As I explained, the greatest problem is not necessarily who ECOA is enforced against, but how it is enforced. While ECOA is an important civil rights statute, regulators have begun to exceed their authority beyond that noble goal to enact a policy agenda that Congress never intended. Mulvaney recognized as much in his statement:
I want to make it abundantly clear that the Bureau will continue to fight unlawful discrimination at every turn. We will vigorously enforce fair lending laws in our jurisdiction, and will stand on guard against disparate treatment of borrowers…
Given a recent Supreme Court decision distinguishing between antidiscrimination statutes that refer to the consequences of actions and those that refer only to the intent of the actor, and in light of the fact that the Bureau is required by statute to enforce federal consumer financial laws consistently, the Bureau will be reexamining the requirements of the ECOA.
The statement gets to the heart of what is wrong with the CFPB’s enforcement of ECOA, notably, that the legal theory known as “disparate impact” does not exist in the statute, yet the Bureau has recognized it in the past anyway.
Disparate impact occurs when a lender’s policy has a disproportionate effect on a certain class, even if the lender had no intent to discriminate and the practice appears to be neutral.
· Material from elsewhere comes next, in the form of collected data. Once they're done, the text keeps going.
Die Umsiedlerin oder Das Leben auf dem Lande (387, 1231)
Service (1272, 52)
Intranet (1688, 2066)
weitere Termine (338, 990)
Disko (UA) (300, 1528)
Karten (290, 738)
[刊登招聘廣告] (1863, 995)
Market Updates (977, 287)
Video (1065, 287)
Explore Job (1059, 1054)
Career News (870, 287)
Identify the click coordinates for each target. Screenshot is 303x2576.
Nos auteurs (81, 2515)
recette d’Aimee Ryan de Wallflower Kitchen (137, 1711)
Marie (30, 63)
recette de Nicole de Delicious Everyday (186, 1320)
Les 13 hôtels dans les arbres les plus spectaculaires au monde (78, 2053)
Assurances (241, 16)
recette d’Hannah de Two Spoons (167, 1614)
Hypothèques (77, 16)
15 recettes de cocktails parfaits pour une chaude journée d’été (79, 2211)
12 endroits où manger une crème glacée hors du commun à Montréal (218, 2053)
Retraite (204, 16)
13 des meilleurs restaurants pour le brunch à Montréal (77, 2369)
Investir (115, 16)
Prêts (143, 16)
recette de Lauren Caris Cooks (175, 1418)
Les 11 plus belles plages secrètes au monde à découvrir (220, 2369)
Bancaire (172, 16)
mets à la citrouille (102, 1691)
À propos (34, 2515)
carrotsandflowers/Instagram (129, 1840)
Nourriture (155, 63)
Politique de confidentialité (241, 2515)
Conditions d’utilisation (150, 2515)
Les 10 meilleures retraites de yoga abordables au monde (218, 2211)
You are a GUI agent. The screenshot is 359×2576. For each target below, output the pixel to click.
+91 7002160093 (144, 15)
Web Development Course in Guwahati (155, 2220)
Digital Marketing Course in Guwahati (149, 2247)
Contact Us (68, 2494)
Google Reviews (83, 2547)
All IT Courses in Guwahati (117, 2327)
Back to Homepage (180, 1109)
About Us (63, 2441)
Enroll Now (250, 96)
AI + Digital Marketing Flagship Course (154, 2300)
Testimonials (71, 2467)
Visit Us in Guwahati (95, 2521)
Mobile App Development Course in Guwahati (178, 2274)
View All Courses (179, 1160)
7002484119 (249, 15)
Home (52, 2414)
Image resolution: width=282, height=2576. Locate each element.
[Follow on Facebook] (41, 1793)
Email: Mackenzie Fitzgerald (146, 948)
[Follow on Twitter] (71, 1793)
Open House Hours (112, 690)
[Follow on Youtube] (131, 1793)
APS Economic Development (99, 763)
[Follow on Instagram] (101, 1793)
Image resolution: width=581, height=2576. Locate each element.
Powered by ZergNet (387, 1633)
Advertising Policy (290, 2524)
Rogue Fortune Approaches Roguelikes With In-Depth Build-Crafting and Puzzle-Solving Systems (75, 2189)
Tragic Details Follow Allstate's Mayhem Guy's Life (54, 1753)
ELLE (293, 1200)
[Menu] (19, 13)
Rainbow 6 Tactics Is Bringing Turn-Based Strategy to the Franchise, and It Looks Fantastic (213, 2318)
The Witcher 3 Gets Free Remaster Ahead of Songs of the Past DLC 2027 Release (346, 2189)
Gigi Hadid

This is opposed to the theory of “disparate treatment,” which occurs when a lender treats a consumer differently because of a characteristic that defines a protected category, such as race or gender. Under this theory, a firm must have the intent to discriminate against a protected class.
When Mulvaney took over the reins of the CFPB, he promised to “faithfully enforce the consumer protection laws as written, but not attempt to regulate beyond that mandate.” Yet both the text of the law and Supreme Court precedent suggest that the CFPB is not enforcing ECOA as written. Instead, it has been stretched beyond what Congress intended. Now, Mulvaney has the opportunity to fix the regulation by rescinding any guidance documents that recognize the theory of disparate impact. Alternatively, the Bureau could issue a new rulemaking to bring the rule in line with the underlying statute.